= Life on Land =

Documentary series by David Attenborough

DVD cover artwork

David Attenborough's Life on Land: A DVD Encyclopaedia is a DVD box set of nature documentaries made by the BBC Natural History Unit. It comprises six series spread across 15 discs, all of them written and presented by David Attenborough, and together forming a comprehensive introduction to the major groups of terrestrial lifeforms. The series were filmed between 1987 and 2008, but are presented in the order in which the groups evolved, beginning with invertebrates and culminating with human beings, to tell the continuous story of the development of life on land. With a total running time exceeding 34 hours, it represents an in-depth visual survey of the living world as it exists today, at the beginning of the 21st century.

Each series has been remastered to include an on-screen interactive encyclopaedia, which is indexed to provide easy reference to every species filmed, and to behavioural categories such as tool use, symbiosis and migration. The index is cross-referenced in the small hardback book which is also included in the box set. Here, an alphabetical list of species (by common name) and categories is provided along with the disc, episode and chapter number which contains the related footage. No other bonus features are included.

The box set was released on 3 November 2008 in PAL format for DVD Regions 2 and 4. The series are also available individually.
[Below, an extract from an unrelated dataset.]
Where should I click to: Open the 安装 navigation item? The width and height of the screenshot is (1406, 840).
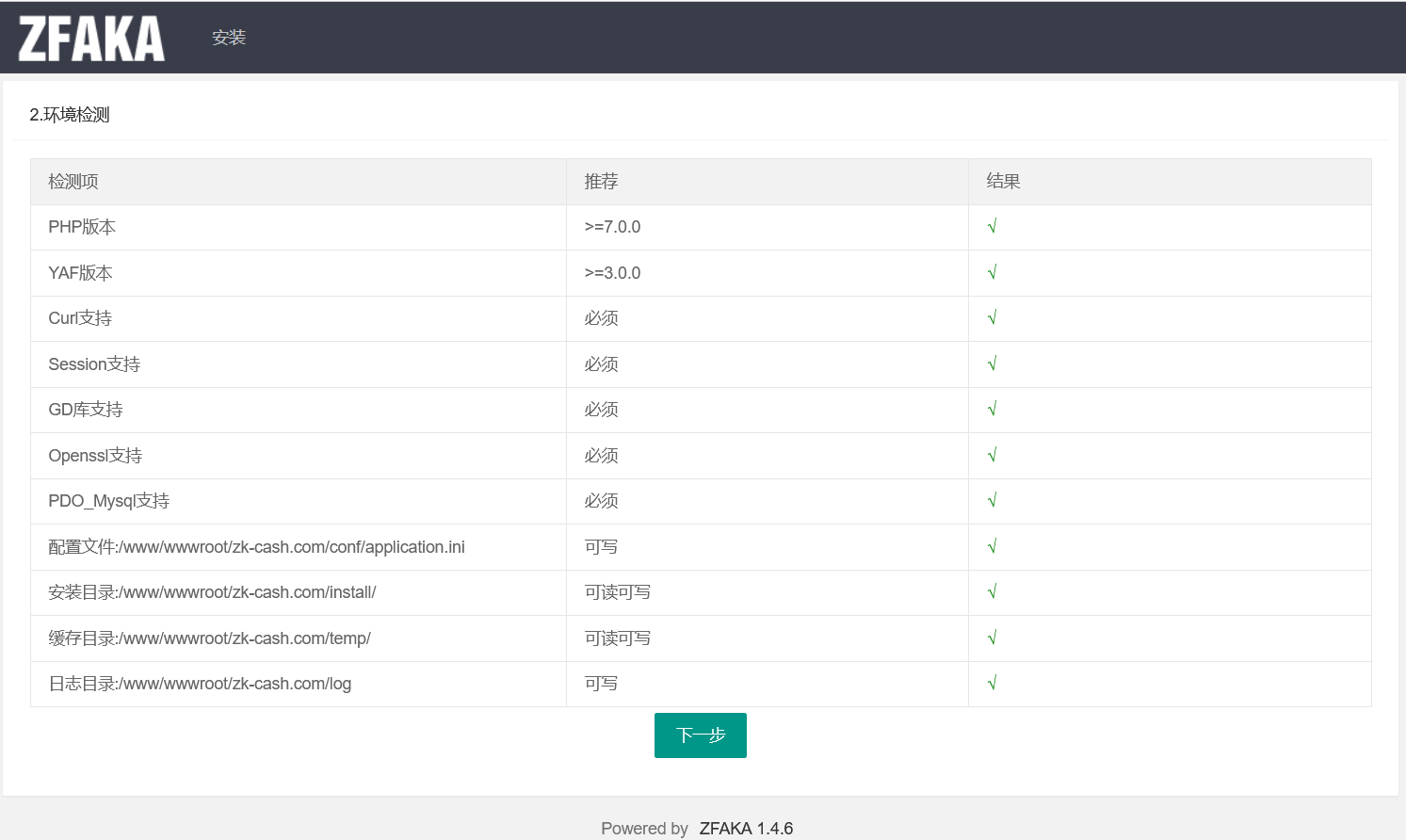[229, 37]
==Life in the Undergrowth (2005)==

The first series, occupying discs 1 and 2, considers the terrestrial invertebrates, the first group to climb out of the sea and colonise the land. It features molluscs, worms, arthropods and insects. This was one of the later series to be filmed, as Attenborough had to wait until the available camera technology had developed to allow tiny creatures to be filmed without disturbing their behaviour.

===Episode list===
1. "Invasion of the Land"
2. "Taking to the Air"
3. "The Silk Spinners"
4. "Intimate Relations"
5. "Supersocieties"

==The Private Life of Plants (1995)==

The second major group to develop were the plants. Attenborough's 1995 series, which is found on discs 3 and 4, featured groundbreaking timelapse photography which showed the lives of plants to be just as dynamic and dramatic as animals. Land plants evolved alongside the early insects, establishing complex interdependencies which eventually led to the emergence of flowering plants.

===Episode list===
1. "Travelling"
2. "Growing"
3. "Flowering"
4. "The Social Struggle"
5. "Living Together"
6. "Surviving"

==Life in Cold Blood (2008)==

The third series in the collection features the first groups of backboned animals to leave the water, the amphibians, and their descendants, the reptiles. Discs 5 and 6 reveal how these creatures managed to survive in their new environments, and how the ability to regulate their body temperatures has enabled them to colonise even the hottest and driest deserts.

===Episode list===
1. "The Cold-Blooded Truth"
2. "Land Invaders"
3. "Dragons of the Dry"
4. "Sophisticated Serpents"
5. "Armoured Giants"

==The Life of Birds (1998)==

Attenborough's detailed study of birds occupies discs 7 to 9. Descended from reptiles which took to life in the trees and then developed a covering of feathers, birds were able to colonise another new environment, the air. Here, Attenborough reveals not only a multitude of species from around the world, but also previously unfilmed behaviour and intimate moments from every stage of their lives.

===Episode list===
1. "To Fly or Not to Fly"
2. "The Mastery of Flight"
3. "The Insatiable Appetite"
4. "Meat Eaters"
5. "Fishing for a Living"
6. "Signals and Songs"
7. "Finding Partners"
8. "The Demands of the Egg"
9. "The Problems of Parenthood"
10. "The Limits of Endurance"

==The Life of Mammals (2002)==

The fifth series in the set, spread across discs 10 to 13, surveys the mammals. They too are descended from reptiles, but kept themselves warm with a coating of fur, not feathers. As they began to specialise in different food sources, their bodies responded by adapting in ways that enabled them to exploit their chosen diet better, whether that be grazing or hunting.

===Episode list===
1. "A Winning Design"
2. "Insect Hunters"
3. "Plant Predators"
4. "Chisellers"
5. "Meat Eaters"
6. "Opportunists"
7. "Return to Water"
8. "Life in the Trees"
9. "Social Climbers"
10. "Food for Thought"

==The First Eden: The Mediterranean World and Man (1987)==

The sixth and final series was the first to be filmed. Attenborough tells the story of how one species of mammal, Homo sapiens spread from Africa to the Mediterranean and began to change its relationship with the rest of the natural world. Discs 14 and 15 reveal the impacts of our ancestors on Mediterranean flora and fauna.

===Episode list===
1. "The Making of the Garden"
2. "The Gods Enslaved"
3. "The Wastes of War"
4. "Strangers in the Garden"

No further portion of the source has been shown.